Among the speakers were Colorado Gov. Jared Polis and Israel's ambassador to the United Nations Gilad Erdan, who spoke late. In his fiery speech, Erdan blasted the United Nations, calling it, "The house of lies," noting that the Security Council has not criticized Hamas for its attacks.
"The U.N. is the global capital of falsehoods, of hypocrisy, of yes, the support of terror," said Erdan.
"I will not let the U.N. look away," said Erdan.
The U.N. Wednesday called for a move toward a two-state solution to the to the conflict between Israel and Palestinians, adding that Jerusalem should be a capitol of both states.
"Israel is a moral country that provides solutions and light to the world," said Erdan.
"There will be no cease-fire ever," he said, promising to free Gaza from Hamas.
The conference is run by the Jewish National Fund USA. It is an organization points to its work on humanitarian issues in Israel. Chief Executive Officer Russell Robinson was glad for support in Colorado, saying, "It's strength comes, our unity comes, from Israel. From being Zionists and caring about the land and the people."
The organization released a statement late Thursday that included a list of projects it has helped with and saying in part, "Over the past two months, we have cried what feels like oceans of tears as we mourn the 1,200 innocent Israeli citizens brutally murdered by Hamas terrorists." The message went on to state, "Amidst the death and destruction, our despair has turned into determination."

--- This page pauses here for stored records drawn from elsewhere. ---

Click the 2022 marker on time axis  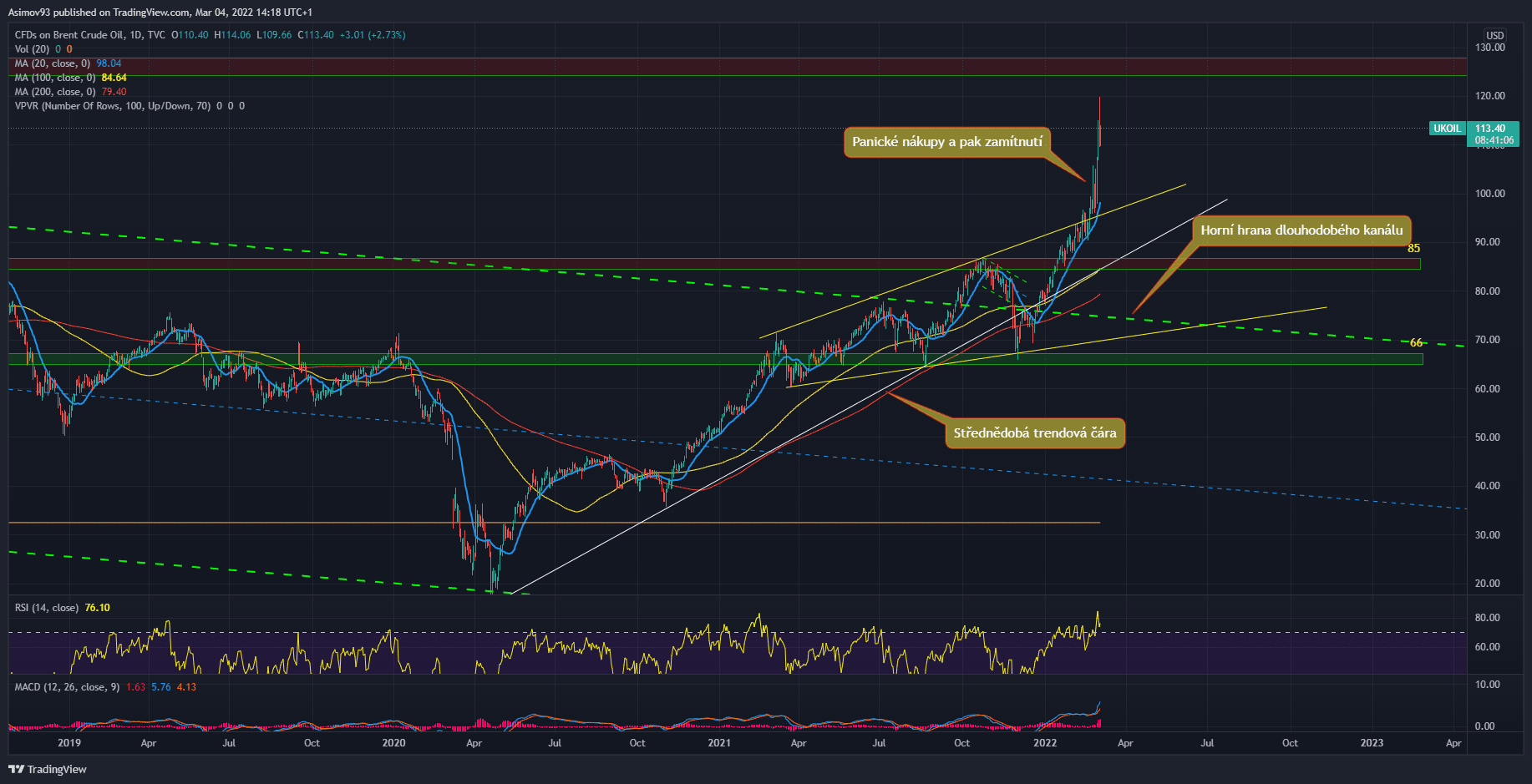pyautogui.click(x=1044, y=743)
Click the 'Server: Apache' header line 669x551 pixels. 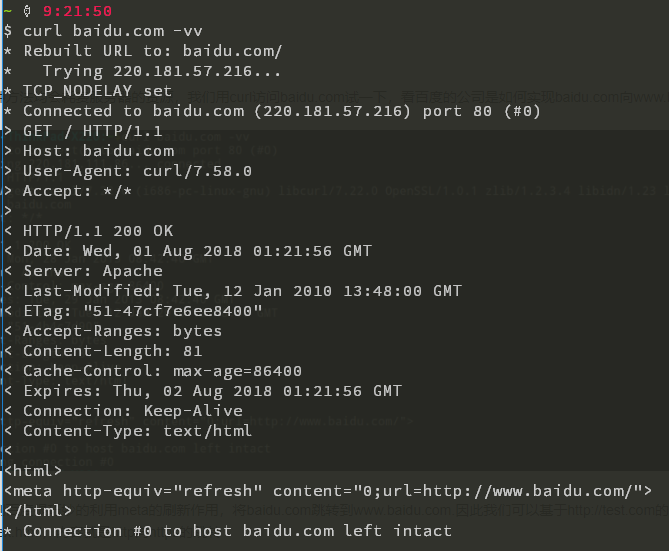pos(93,271)

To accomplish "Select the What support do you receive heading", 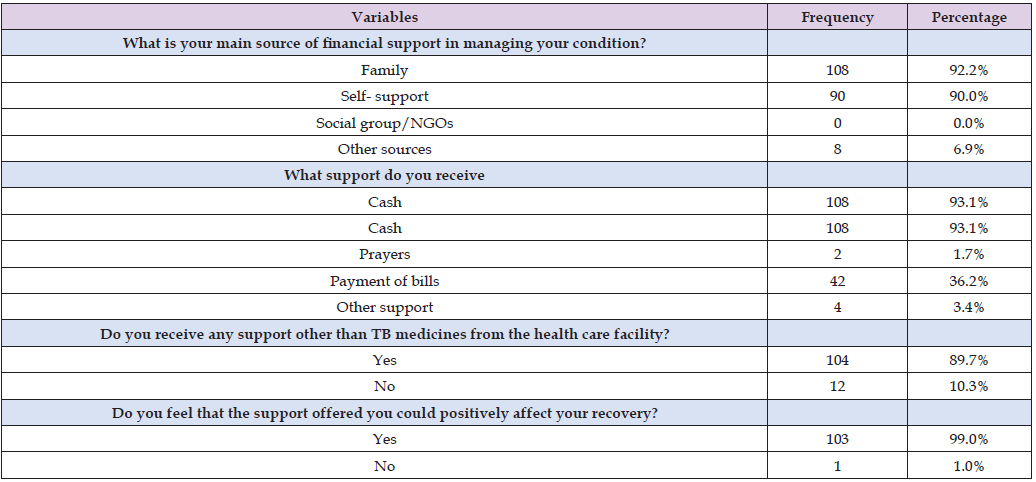I will coord(384,175).
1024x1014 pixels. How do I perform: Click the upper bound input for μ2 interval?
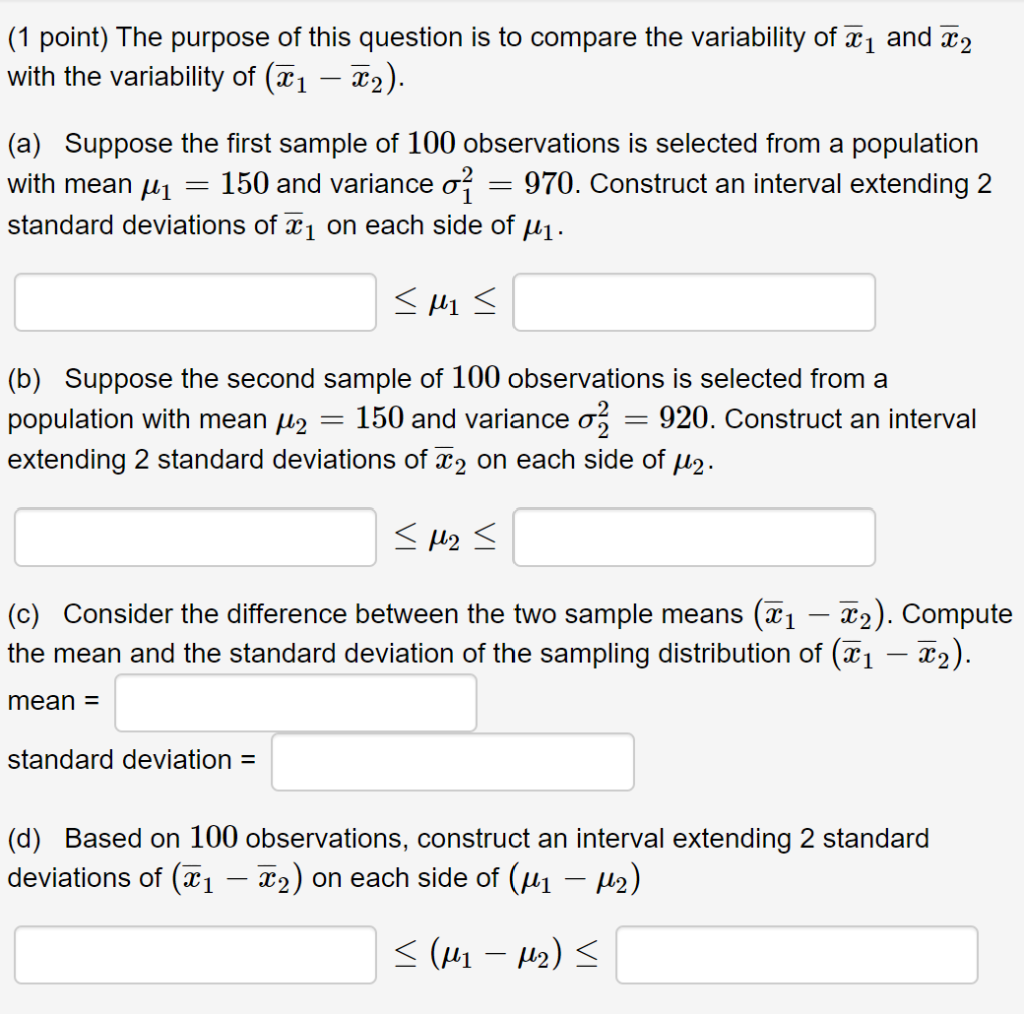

Attendees brought their experiences and worries over Israel and the conflict. Rabbi Yisroel Wilhelm, who is director of the Chabad at the University of Colorado, talked about a cousin who is serving as a soldier in Gaza.
"Actually, speaking to him was very comforting to me," he said. "On the one hand he feels the responsibility to do what he has to do and on the other hand the sadness that comes with being at war and all the pain that comes with it."
CU senior Dave Phillips talked about the change in the attitudes of some on campus since the Hamas attacks and Israeli response.
"Since Oct. 7 it's really been prevalent on campus for people to be angry at Israel but moreso at Jews," he said.
Phillips spent the summer volunteering to teach lacrosse in Ashkelon, just north of Gaza.
"And looking back on that just seeing the faces of those little kids and knowing that they're under fire right now is just awful," he said.
"History keeps repeating itself and we say never again and never again is now. And so, it's our obligation as Jewish students and Jewish men and women that we need to stand up for Israel, stand up for our religion... We want peace and a lot of the world the world thinks we don't. There's nothing more that Judaism wants than love."